Date of Award

Spring 1-26-2024

Document Type

Thesis

Degree Name

Doctor of Education (EdD)

Department

Organizational Leadership

First Advisor

Carol Anderson-Woo, Ed.D.

Second Advisor

Jonathan Greenberg, Ed.D.

Third Advisor

Tim McCarty, Ed.D.

Abstract

Purpose: The purpose of this phenomenological study was to identify, describe, and recommend the specific cross-linguistic connection instructional strategies that teachers in TWBI 90/10 programs have found to be most effective for fostering language and literacy development.

Methodology: This qualitative phenomenological study explored how teachers of TWBI 90/10 programs perceived the use of specific cross-linguistic connection instructional strategies to better serve emergent bilingual learners (EBLs) and what implications cross-linguistic connections had on dual language instruction. To determine what best instructional strategies support bilingualism, biliteracy, academic achievement and cultural competence, in-depth semi structured interviews were conducted. Ten teachers were selected to be interviewed and provided insight as to what they believed was most effective to support students’ language and literacy learning.

Findings: The findings from the study indicated that think-pair-share, peer collaboration time, identifying cognates through read alouds, vocabulary in context, listing cognates, and modeling language in a safe space have been found to be the most effective cross-linguistic connection instructional strategies for fostering language and literacy development in EBLs. In addition, it was determined that TWBI 90/10 teachers recommend thematic teaching and having visual references around the learning environment to strengthen cross-linguistic connections that support EBLs in achieving language proficiency and literacy in two languages. The semistructured interviews yielded 13 identified themes, six key findings, and two unexpected findings.

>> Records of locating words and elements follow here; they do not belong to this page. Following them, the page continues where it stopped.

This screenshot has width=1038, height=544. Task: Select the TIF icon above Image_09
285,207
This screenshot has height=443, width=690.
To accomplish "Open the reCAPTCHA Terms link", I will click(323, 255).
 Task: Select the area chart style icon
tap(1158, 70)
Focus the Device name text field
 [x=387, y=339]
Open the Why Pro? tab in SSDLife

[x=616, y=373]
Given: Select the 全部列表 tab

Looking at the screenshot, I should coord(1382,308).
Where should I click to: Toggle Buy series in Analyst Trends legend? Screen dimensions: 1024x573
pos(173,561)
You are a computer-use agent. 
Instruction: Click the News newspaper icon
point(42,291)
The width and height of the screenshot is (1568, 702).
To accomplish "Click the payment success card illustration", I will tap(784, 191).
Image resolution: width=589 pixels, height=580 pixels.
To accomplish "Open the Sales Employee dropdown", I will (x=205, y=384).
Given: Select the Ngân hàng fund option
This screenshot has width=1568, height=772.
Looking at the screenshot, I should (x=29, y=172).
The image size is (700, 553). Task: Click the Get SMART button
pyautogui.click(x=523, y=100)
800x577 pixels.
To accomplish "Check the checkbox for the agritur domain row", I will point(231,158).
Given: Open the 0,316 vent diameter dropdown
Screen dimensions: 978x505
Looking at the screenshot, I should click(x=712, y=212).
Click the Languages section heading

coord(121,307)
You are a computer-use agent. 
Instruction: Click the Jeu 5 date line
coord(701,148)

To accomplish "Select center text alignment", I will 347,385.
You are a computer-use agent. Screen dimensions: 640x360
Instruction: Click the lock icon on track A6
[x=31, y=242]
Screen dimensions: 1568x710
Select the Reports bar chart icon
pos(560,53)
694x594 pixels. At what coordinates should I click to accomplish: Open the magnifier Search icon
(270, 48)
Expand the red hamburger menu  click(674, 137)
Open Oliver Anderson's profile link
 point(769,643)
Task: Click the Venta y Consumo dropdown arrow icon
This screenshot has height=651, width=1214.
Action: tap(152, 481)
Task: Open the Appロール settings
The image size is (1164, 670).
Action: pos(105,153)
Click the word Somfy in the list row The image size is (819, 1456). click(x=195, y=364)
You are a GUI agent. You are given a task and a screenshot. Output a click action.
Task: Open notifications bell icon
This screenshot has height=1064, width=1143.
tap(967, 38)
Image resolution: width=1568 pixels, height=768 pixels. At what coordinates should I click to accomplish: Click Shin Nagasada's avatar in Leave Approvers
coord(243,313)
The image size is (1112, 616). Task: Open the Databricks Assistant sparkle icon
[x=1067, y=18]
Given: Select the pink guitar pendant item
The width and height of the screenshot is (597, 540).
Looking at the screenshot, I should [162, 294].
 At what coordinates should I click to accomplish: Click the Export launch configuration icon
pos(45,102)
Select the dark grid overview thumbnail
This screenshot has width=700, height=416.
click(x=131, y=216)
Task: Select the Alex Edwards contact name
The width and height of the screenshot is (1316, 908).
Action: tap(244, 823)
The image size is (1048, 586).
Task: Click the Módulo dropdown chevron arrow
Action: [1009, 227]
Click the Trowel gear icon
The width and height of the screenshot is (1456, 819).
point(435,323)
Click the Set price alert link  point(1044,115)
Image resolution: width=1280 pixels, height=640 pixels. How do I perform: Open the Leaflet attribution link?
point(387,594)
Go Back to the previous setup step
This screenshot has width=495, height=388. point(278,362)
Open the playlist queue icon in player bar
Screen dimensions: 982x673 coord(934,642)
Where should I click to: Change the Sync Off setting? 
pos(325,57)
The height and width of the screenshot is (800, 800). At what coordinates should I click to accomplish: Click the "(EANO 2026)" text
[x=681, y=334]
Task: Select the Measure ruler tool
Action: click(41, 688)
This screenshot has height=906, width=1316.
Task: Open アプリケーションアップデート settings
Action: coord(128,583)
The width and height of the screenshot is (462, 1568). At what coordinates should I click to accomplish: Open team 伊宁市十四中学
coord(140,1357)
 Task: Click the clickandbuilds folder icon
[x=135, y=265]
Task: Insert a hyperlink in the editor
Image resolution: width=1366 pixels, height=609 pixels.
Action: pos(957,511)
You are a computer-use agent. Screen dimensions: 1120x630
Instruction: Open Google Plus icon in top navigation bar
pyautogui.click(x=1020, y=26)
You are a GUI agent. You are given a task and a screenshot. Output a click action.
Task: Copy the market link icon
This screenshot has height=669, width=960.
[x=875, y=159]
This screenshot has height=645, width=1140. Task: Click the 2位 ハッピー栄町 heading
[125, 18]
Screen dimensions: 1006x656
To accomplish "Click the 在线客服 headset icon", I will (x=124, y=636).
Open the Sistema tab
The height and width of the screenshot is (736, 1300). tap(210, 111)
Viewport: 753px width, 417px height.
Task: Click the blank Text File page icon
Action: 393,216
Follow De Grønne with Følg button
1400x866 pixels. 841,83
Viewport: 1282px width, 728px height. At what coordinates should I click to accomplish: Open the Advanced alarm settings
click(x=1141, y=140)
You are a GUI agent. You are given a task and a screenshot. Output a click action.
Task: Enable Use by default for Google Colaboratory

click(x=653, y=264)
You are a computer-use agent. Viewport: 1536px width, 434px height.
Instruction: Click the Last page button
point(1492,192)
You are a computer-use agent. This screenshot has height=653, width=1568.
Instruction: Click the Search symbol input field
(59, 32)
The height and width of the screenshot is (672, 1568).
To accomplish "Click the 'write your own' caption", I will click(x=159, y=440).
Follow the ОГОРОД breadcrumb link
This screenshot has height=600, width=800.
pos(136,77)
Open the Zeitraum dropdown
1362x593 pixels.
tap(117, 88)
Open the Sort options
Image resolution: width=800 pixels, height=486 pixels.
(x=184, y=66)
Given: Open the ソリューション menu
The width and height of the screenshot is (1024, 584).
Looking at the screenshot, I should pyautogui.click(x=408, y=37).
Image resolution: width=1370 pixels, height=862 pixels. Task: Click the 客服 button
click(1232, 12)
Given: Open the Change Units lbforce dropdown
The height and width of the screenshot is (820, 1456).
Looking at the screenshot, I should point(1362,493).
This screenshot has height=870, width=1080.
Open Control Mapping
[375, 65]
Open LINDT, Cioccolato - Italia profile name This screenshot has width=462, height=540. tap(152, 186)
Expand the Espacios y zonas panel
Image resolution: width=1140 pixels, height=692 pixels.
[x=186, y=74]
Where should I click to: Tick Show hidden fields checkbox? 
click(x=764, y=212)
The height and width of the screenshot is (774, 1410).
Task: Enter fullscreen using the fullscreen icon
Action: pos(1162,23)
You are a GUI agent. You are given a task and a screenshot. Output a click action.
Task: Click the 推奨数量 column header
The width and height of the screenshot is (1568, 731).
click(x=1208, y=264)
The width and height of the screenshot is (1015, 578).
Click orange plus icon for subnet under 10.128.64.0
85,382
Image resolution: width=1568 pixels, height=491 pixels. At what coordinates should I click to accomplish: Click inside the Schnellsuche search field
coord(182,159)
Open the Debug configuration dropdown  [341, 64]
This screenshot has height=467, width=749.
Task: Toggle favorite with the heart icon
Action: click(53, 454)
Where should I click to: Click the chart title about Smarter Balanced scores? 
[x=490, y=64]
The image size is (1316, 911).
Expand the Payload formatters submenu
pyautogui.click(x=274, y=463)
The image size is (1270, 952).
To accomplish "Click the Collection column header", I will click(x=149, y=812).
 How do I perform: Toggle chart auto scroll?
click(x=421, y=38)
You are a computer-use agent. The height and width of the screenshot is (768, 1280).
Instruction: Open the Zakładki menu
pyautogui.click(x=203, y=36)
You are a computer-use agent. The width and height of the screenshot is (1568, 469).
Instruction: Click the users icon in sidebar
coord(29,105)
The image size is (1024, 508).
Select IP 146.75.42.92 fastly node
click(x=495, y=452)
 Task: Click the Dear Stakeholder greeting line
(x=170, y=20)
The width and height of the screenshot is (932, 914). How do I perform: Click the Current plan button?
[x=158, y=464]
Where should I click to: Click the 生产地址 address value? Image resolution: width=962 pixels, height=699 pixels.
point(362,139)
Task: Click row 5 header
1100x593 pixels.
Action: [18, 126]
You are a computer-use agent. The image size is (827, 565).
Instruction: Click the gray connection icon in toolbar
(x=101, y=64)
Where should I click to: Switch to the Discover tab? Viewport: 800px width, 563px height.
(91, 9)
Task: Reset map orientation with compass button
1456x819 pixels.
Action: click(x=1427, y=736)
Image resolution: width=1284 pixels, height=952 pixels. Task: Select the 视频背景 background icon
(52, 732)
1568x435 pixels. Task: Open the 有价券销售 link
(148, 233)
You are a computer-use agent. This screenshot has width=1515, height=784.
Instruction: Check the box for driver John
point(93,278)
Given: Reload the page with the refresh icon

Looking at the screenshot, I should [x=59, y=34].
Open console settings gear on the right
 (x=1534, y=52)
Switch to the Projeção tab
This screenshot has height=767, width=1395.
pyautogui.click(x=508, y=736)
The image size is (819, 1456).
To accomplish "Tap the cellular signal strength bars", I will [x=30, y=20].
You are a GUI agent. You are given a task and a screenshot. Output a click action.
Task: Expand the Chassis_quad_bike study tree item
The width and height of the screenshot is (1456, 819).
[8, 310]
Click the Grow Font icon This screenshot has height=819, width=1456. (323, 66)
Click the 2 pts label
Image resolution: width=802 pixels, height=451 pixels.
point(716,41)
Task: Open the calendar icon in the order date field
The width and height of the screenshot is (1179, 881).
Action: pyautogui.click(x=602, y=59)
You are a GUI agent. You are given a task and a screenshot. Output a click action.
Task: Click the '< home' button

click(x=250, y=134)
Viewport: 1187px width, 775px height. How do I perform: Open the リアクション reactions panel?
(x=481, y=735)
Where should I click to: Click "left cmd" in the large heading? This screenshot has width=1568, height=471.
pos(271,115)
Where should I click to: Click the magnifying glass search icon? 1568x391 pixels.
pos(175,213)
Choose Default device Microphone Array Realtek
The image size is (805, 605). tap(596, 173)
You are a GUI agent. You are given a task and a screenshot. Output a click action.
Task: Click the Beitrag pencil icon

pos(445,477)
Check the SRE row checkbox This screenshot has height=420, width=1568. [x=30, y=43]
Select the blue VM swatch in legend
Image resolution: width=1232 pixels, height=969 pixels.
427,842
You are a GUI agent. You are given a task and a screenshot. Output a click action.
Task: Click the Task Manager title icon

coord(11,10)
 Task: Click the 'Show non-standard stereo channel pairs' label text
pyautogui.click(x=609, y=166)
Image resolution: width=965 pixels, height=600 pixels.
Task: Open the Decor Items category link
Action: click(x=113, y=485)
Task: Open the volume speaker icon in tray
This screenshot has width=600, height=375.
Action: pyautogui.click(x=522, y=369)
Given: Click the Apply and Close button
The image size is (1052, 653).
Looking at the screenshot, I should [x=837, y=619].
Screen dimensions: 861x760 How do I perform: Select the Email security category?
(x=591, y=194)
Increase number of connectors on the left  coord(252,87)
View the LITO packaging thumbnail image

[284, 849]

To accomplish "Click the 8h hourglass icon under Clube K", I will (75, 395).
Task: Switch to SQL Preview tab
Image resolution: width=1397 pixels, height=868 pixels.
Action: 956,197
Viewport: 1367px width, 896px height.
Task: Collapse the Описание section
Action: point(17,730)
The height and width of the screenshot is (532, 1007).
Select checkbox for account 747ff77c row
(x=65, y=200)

Conclusions: It is concluded that opportunities for student interaction strengthen cross-linguistic connections, a conscious effort to use semantic and syntactic cues to identify cognates builds vocabulary, a supportive environment fosters language development, ongoing training is needed for bilingual teachers, and creating a strong bilingual teacher pipeline will be required.

Recommendations: I recommend that teachers use a variety of collaborative strategies, teachers use a variety of cognate awareness strategies, schools must foster a supportive environment for students to use their linguistic repertoire, staff must model effective cross-linguistic strategies, schools need to provide parent presentations, partnerships between school districts and higher educational organizations must be created, professional development must be required, universities must advocate for research, bilingual organizations must advocate for research, and publishers and authors must highlight cross-linguistic connections in their text.